[FEATURE REQUEST]: add example showing N Choose K combinations #627

RobHogue · 2020-08-13T17:41:19Z

RobHogue
Aug 13, 2020

I am working on a project doing 100 choose 20 combinations. I have been in contact with over 4 microsoft big data partners and none of them were willing to help because the project was "to small". I discovered Spark .NET and set it up...this opened up a lot of doors for me as I am familiar with .net and visual studio, and there are deployment options into a databricks environment. This means, I could try to do this project myself.

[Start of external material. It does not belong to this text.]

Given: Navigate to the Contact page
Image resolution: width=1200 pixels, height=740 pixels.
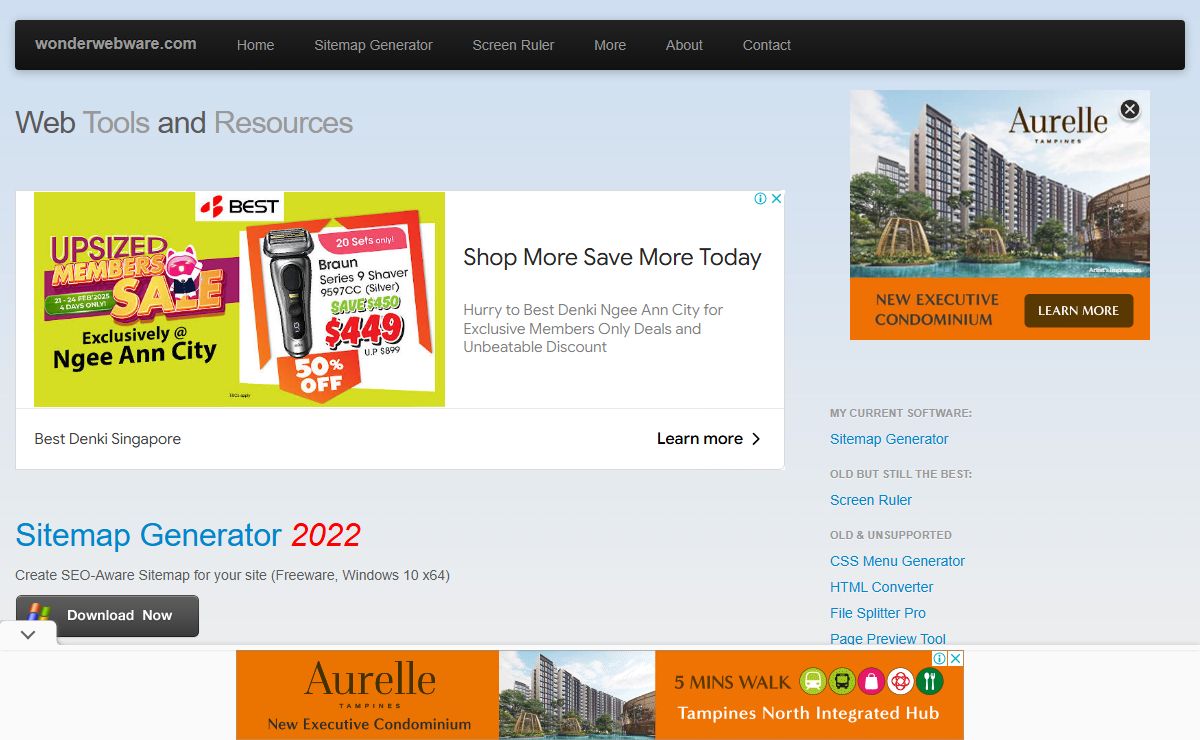Looking at the screenshot, I should pos(766,45).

The problem is that I don't understand the programming model well enough yet to properly build an N choose K distributed loop using a DataFrame where a user defined function is called to do some work on the set.

I have looked at the other examples which have helped a lot. But it is still not clear how to perform an N choose K scenario.

It would be incredibly helpful to myself and others, to show a combination example using Spark .NET. I am not sure if DataFrame can support N choose K via the SQL type statements or if it requires some other coding techniques.

I have questions on other forums, but no responses. I am hoping someone could provide this type of example for documentation and educational purposes. Once someone has this combinatoral distributed loop, they can then build all kinds of user defined workers around it.

thank you for your consideration. Spark .NET has opened up a lot of options to us common developers who are not data science guru's.

RobHogue · 2020-08-14T20:53:33Z

RobHogue
Aug 14, 2020
Author

I found the following using RDD cartesian product and then filtering out for N Choose K. But I didn't see a cartesian product in Spark dotnet.

[https://stackoverflow.com/questions/26557873/spark-produce-rddx-x-of-all-possible-combinations-from-rddx]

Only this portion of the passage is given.